**The records:**
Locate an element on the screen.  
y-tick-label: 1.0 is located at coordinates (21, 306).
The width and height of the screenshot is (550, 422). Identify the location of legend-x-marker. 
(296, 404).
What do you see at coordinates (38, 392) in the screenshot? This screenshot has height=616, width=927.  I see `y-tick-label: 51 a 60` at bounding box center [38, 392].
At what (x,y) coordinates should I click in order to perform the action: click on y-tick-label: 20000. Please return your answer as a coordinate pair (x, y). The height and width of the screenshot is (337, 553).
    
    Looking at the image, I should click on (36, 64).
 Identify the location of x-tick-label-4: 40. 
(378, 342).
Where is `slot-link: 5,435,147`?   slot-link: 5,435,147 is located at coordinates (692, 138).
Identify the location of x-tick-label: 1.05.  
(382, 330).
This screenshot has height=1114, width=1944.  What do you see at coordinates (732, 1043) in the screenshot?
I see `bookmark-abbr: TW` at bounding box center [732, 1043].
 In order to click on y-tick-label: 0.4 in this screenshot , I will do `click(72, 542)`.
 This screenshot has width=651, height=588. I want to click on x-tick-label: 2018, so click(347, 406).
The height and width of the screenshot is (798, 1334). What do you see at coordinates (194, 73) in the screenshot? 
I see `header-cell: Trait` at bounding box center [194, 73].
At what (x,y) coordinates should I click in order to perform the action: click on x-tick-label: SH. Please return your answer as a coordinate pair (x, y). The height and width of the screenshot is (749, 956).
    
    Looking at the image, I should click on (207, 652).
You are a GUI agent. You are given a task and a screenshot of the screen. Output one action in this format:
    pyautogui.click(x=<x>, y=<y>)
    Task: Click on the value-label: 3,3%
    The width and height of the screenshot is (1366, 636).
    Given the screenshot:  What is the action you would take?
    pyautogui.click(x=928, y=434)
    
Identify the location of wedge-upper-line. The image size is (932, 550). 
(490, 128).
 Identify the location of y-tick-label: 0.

**Exercise requirements:** Count the lines in the data above that contain the string "center", and reply with the number alone.

**Task response:** 3